REQUIREMENT
Word for word, transcribe the data below.

[Start of Attachment]

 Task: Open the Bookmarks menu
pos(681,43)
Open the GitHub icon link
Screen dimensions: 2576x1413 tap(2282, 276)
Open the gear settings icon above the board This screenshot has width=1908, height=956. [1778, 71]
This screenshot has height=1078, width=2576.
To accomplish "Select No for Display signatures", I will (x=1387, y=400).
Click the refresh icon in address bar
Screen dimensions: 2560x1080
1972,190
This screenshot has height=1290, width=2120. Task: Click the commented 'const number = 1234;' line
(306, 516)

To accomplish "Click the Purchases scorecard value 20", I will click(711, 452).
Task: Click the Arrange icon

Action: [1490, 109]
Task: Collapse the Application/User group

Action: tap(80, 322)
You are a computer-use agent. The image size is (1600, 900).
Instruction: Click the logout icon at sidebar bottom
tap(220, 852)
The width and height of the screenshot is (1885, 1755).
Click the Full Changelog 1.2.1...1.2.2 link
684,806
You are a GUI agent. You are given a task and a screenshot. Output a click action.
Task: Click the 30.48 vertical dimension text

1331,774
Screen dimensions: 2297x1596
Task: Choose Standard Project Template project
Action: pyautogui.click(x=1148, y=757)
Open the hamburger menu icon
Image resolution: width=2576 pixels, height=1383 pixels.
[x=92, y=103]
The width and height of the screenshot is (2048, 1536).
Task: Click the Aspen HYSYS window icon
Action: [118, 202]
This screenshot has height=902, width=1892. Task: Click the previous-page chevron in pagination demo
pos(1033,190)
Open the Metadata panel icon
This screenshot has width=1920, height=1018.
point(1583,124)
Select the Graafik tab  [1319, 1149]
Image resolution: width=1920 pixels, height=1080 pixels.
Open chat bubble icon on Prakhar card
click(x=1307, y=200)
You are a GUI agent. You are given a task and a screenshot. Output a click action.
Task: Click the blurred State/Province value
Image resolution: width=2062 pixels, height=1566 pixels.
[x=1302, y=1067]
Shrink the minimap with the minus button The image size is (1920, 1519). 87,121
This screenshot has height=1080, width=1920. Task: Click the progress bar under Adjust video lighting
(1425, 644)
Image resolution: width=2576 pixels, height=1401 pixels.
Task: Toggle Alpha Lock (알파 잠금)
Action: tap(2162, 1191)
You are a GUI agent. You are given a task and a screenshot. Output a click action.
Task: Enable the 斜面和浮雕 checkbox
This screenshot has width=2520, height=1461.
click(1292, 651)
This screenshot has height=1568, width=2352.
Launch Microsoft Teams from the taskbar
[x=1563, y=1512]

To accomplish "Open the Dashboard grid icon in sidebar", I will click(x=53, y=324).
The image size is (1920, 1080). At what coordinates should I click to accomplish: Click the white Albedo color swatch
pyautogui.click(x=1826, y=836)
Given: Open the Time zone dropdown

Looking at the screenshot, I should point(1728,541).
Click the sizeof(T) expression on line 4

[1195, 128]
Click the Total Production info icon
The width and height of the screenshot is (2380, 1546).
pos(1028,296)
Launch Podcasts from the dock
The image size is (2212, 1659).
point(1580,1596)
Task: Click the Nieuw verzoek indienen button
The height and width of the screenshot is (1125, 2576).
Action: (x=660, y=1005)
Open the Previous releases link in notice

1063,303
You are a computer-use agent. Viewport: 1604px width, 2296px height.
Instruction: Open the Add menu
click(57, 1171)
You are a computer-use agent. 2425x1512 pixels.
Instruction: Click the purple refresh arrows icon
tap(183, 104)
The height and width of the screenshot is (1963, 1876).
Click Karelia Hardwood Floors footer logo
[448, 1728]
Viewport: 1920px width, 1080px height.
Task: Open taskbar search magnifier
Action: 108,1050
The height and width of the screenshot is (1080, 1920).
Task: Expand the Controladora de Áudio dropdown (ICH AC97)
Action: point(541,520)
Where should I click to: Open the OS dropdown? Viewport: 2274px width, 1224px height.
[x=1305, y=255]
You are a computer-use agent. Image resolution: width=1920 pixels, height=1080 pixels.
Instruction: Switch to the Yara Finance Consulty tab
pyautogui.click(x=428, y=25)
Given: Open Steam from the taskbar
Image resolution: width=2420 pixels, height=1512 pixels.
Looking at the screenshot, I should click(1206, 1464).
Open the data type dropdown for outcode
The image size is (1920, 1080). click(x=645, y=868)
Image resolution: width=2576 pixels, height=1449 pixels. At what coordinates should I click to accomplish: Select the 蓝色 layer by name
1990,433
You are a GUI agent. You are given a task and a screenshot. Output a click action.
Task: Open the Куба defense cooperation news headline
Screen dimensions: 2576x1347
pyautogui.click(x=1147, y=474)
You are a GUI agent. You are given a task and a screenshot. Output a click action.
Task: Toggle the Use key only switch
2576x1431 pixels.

[End of Attachment]

SOLUTION TO THIS PROBLEM
 Task: Open the Bookmarks menu
pos(681,43)
Open the GitHub icon link
Screen dimensions: 2576x1413 tap(2282, 276)
Open the gear settings icon above the board This screenshot has width=1908, height=956. [1778, 71]
This screenshot has height=1078, width=2576.
To accomplish "Select No for Display signatures", I will (x=1387, y=400).
Click the refresh icon in address bar
Screen dimensions: 2560x1080
1972,190
This screenshot has height=1290, width=2120. Task: Click the commented 'const number = 1234;' line
(306, 516)

To accomplish "Click the Purchases scorecard value 20", I will click(711, 452).
Task: Click the Arrange icon

Action: [1490, 109]
Task: Collapse the Application/User group

Action: tap(80, 322)
You are a computer-use agent. The image size is (1600, 900).
Instruction: Click the logout icon at sidebar bottom
tap(220, 852)
The width and height of the screenshot is (1885, 1755).
Click the Full Changelog 1.2.1...1.2.2 link
684,806
You are a GUI agent. You are given a task and a screenshot. Output a click action.
Task: Click the 30.48 vertical dimension text

1331,774
Screen dimensions: 2297x1596
Task: Choose Standard Project Template project
Action: pyautogui.click(x=1148, y=757)
Open the hamburger menu icon
Image resolution: width=2576 pixels, height=1383 pixels.
[x=92, y=103]
The width and height of the screenshot is (2048, 1536).
Task: Click the Aspen HYSYS window icon
Action: [118, 202]
This screenshot has height=902, width=1892. Task: Click the previous-page chevron in pagination demo
pos(1033,190)
Open the Metadata panel icon
This screenshot has width=1920, height=1018.
point(1583,124)
Select the Graafik tab  [1319, 1149]
Image resolution: width=1920 pixels, height=1080 pixels.
Open chat bubble icon on Prakhar card
click(x=1307, y=200)
You are a GUI agent. You are given a task and a screenshot. Output a click action.
Task: Click the blurred State/Province value
Image resolution: width=2062 pixels, height=1566 pixels.
[x=1302, y=1067]
Shrink the minimap with the minus button The image size is (1920, 1519). 87,121
This screenshot has height=1080, width=1920. Task: Click the progress bar under Adjust video lighting
(1425, 644)
Image resolution: width=2576 pixels, height=1401 pixels.
Task: Toggle Alpha Lock (알파 잠금)
Action: tap(2162, 1191)
You are a GUI agent. You are given a task and a screenshot. Output a click action.
Task: Enable the 斜面和浮雕 checkbox
This screenshot has width=2520, height=1461.
click(1292, 651)
This screenshot has height=1568, width=2352.
Launch Microsoft Teams from the taskbar
[x=1563, y=1512]

To accomplish "Open the Dashboard grid icon in sidebar", I will click(x=53, y=324).
The image size is (1920, 1080). At what coordinates should I click to accomplish: Click the white Albedo color swatch
pyautogui.click(x=1826, y=836)
Given: Open the Time zone dropdown

Looking at the screenshot, I should point(1728,541).
Click the sizeof(T) expression on line 4

[1195, 128]
Click the Total Production info icon
The width and height of the screenshot is (2380, 1546).
pos(1028,296)
Launch Podcasts from the dock
The image size is (2212, 1659).
point(1580,1596)
Task: Click the Nieuw verzoek indienen button
The height and width of the screenshot is (1125, 2576).
Action: (x=660, y=1005)
Open the Previous releases link in notice

1063,303
You are a computer-use agent. Viewport: 1604px width, 2296px height.
Instruction: Open the Add menu
click(57, 1171)
You are a computer-use agent. 2425x1512 pixels.
Instruction: Click the purple refresh arrows icon
tap(183, 104)
The height and width of the screenshot is (1963, 1876).
Click Karelia Hardwood Floors footer logo
[448, 1728]
Viewport: 1920px width, 1080px height.
Task: Open taskbar search magnifier
Action: 108,1050
The height and width of the screenshot is (1080, 1920).
Task: Expand the Controladora de Áudio dropdown (ICH AC97)
Action: point(541,520)
Where should I click to: Open the OS dropdown? Viewport: 2274px width, 1224px height.
[x=1305, y=255]
You are a computer-use agent. Image resolution: width=1920 pixels, height=1080 pixels.
Instruction: Switch to the Yara Finance Consulty tab
pyautogui.click(x=428, y=25)
Given: Open Steam from the taskbar
Image resolution: width=2420 pixels, height=1512 pixels.
Looking at the screenshot, I should click(1206, 1464).
Open the data type dropdown for outcode
The image size is (1920, 1080). click(x=645, y=868)
Image resolution: width=2576 pixels, height=1449 pixels. At what coordinates should I click to accomplish: Select the 蓝色 layer by name
1990,433
You are a GUI agent. You are given a task and a screenshot. Output a click action.
Task: Open the Куба defense cooperation news headline
Screen dimensions: 2576x1347
pyautogui.click(x=1147, y=474)
You are a GUI agent. You are given a task and a screenshot. Output a click action.
Task: Toggle the Use key only switch
2576x1431 pixels.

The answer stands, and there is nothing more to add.